Add better health to the list of benefits of running your own business, new research shows.
A study by Gallup discovered that U.S. entrepreneurs are less likely than other workers to have ever been diagnosed with chronic health problems, such as high cholesterol, high blood pressure, diabetes and obesity.
A contributing factor to the improved health is the exercise and eating habits of entrepreneurs, which the research believes stems from the discipline and energy needed to start and run a business.
Specifically, the study found that those who own their own business are more likely than other employed adults to exercise frequently and eat fruits and vegetables regularly.
Since self-employed adults have the ability to set their own schedules, the research concludes that they may have more flexibility to exercise and plan healthy meals than those who work for an employer.
The study discovered that business owners are healthier overall despite sometimes lacking basic health-care necessities. One in four entrepreneurs don't have health insurance, compared with just 10 percent of other workers. In addition, they are more likely than other employed adults to have had times in the past year when they did not have enough money to pay for the health care or medicine that they or their families needed.

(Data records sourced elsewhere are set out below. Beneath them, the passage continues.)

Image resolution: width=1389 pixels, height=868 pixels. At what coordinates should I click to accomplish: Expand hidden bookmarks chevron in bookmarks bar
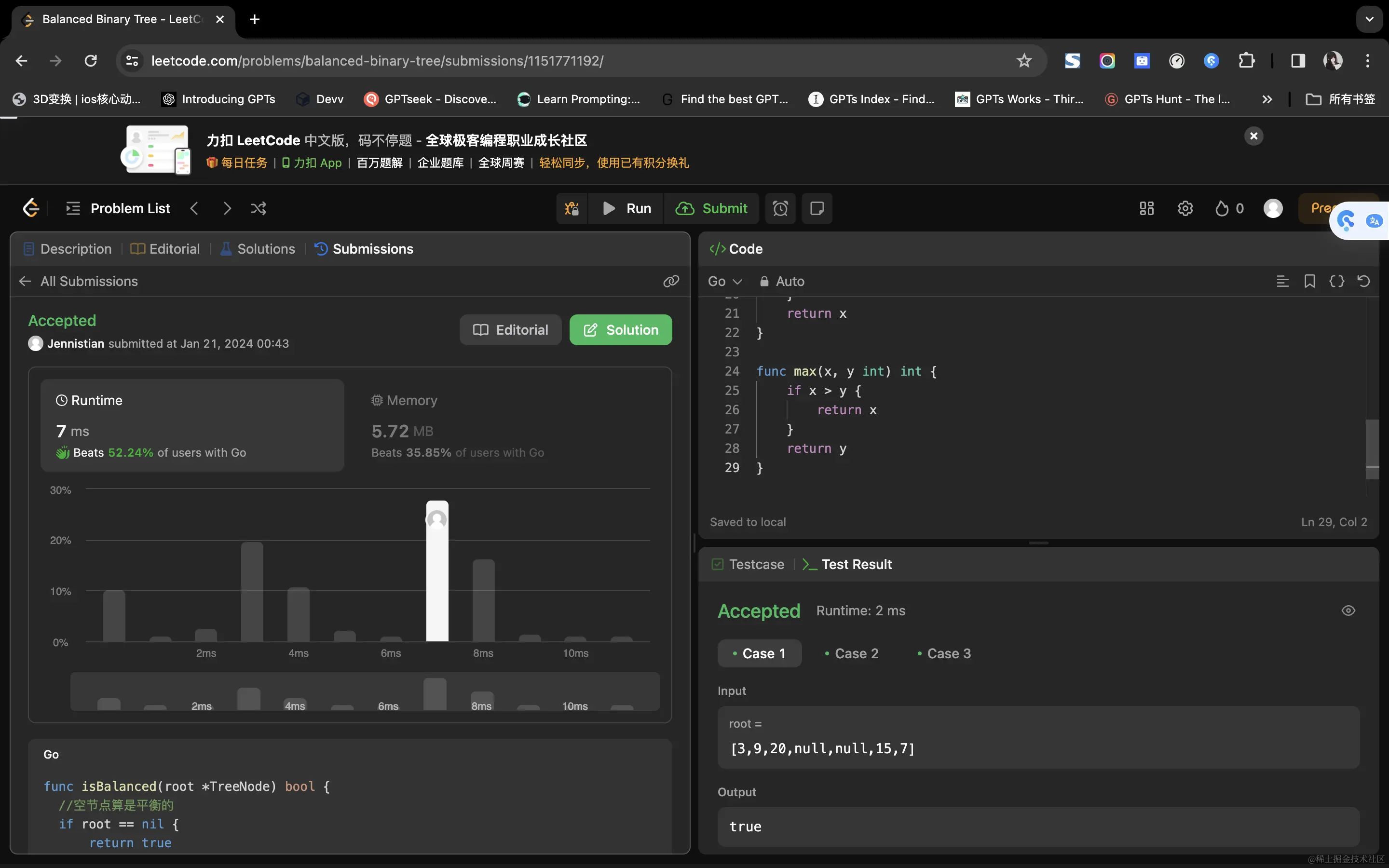(1267, 99)
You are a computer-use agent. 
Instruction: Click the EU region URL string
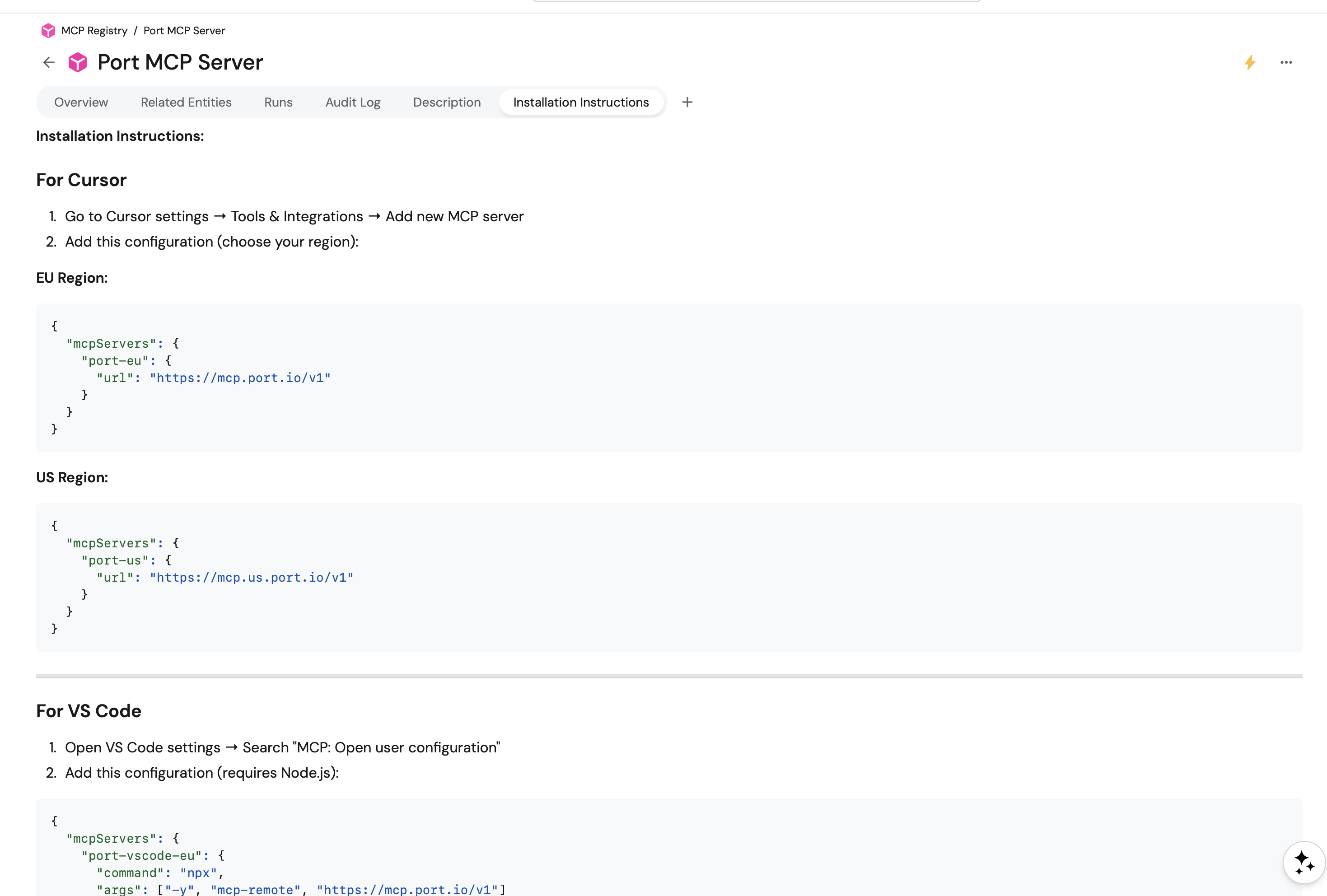pyautogui.click(x=240, y=378)
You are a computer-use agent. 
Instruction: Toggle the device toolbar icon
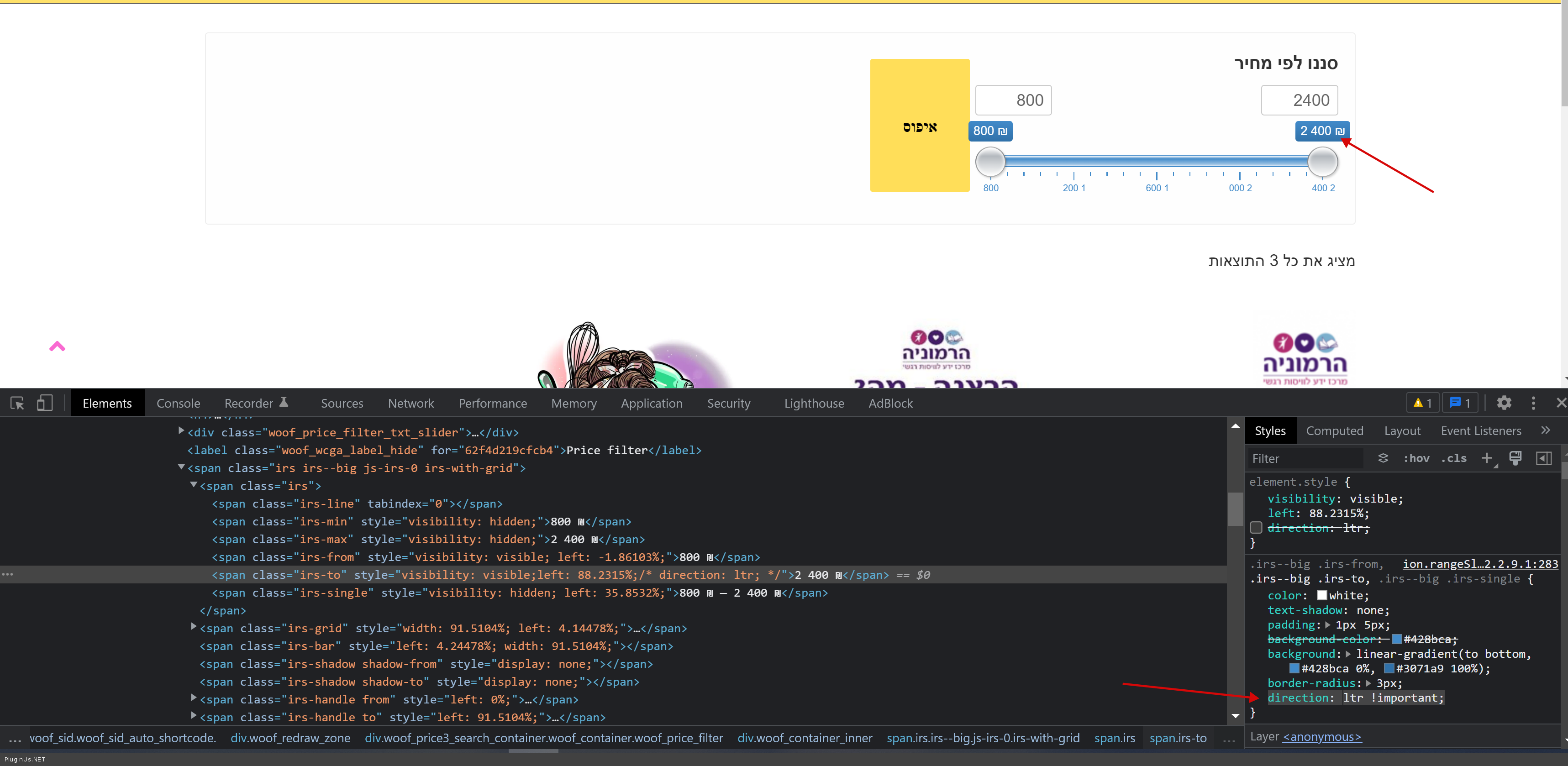point(44,403)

While the reason for the difference in health-care access is not clear, Gallup researchers said it could either reflect the high cost of health insurance for individuals and small business owners, or a greater willingness on the part of entrepreneurs to accept the risks inherent in not having health insurance.
The research, part of the Gallup Healthways Well-Being Index, was based on surveys of 273,175 adults, of which nearly 7,000 were defined as entrepreneurs.